Task to carry out
Locate the line that contains "Image resolution: width=294". Retype it and every line after it to the end of the records, exactly, but not the pictures.

Exercise materials
-.-.-
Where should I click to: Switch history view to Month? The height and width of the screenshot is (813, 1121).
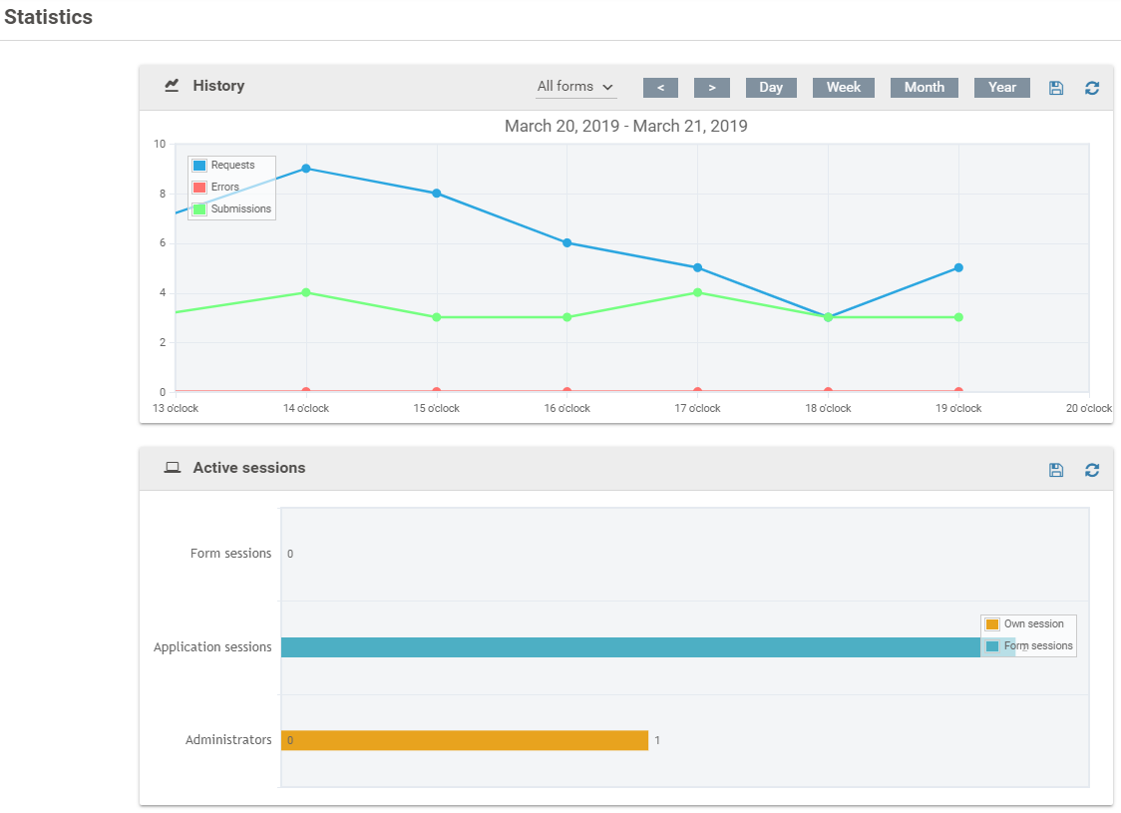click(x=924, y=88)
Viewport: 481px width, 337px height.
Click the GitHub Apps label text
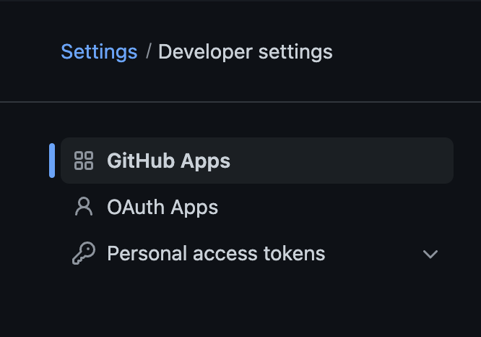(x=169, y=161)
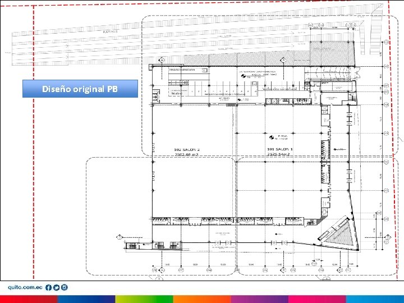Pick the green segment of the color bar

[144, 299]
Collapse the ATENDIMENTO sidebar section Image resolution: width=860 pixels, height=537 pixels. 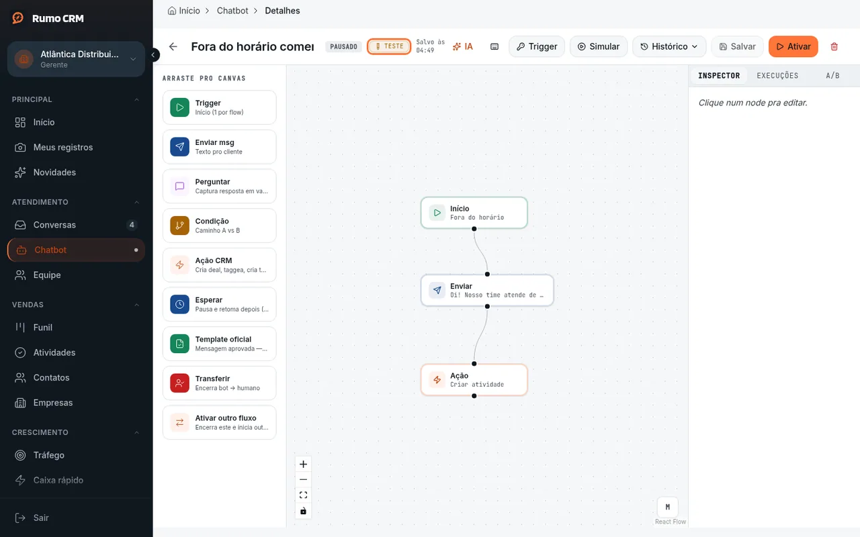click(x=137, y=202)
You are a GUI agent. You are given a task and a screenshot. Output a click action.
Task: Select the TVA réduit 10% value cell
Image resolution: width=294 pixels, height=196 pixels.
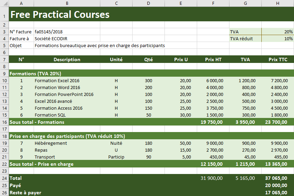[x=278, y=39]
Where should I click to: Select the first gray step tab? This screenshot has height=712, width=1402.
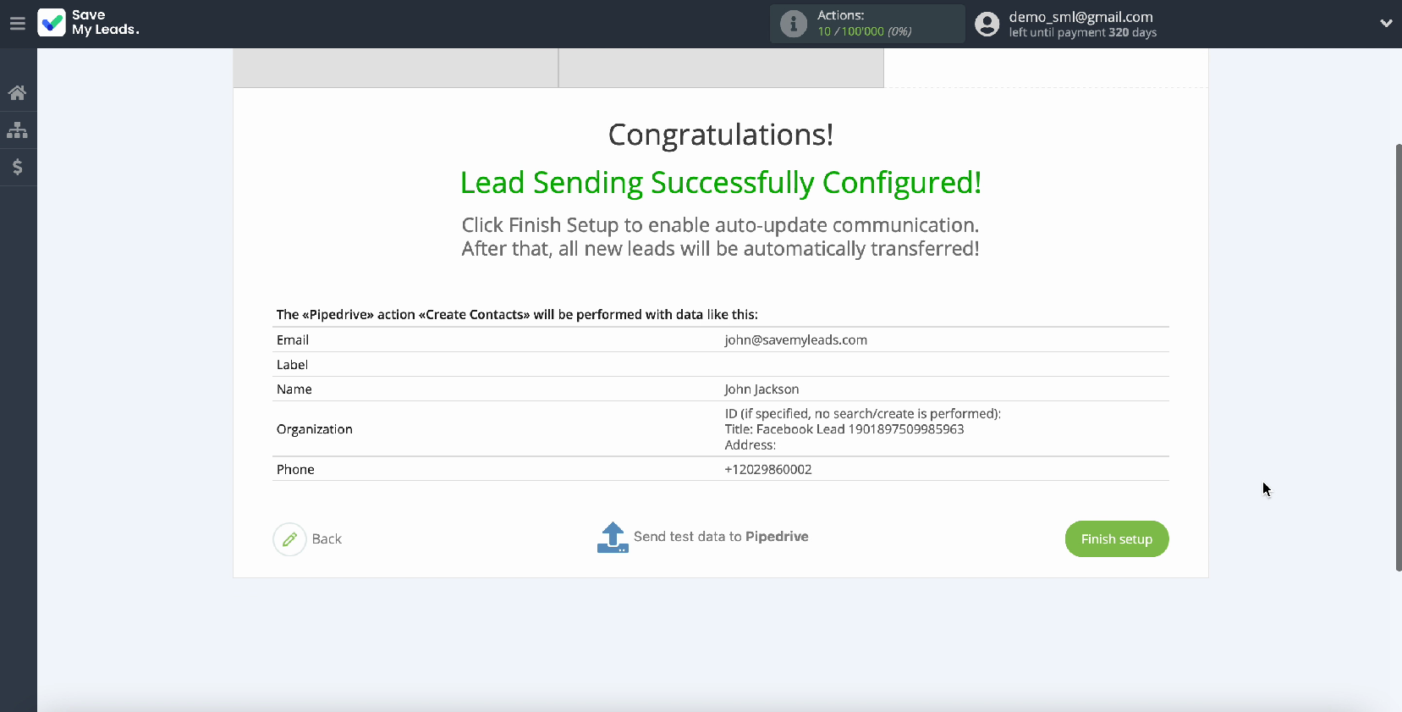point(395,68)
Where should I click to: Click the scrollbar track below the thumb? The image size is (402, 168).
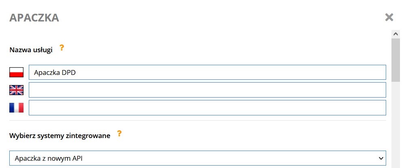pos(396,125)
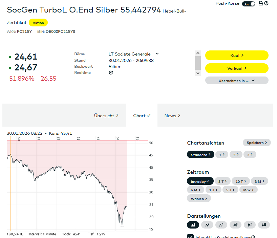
-.-.-
Response below
Image resolution: width=294 pixels, height=196 pixels.
[x=278, y=39]
Where should I click to: Select the first gray step tab? This screenshot has height=712, width=1402.
point(395,68)
Where should I click to: Click the scrollbar track below the thumb? The image size is (402, 168).
pos(396,125)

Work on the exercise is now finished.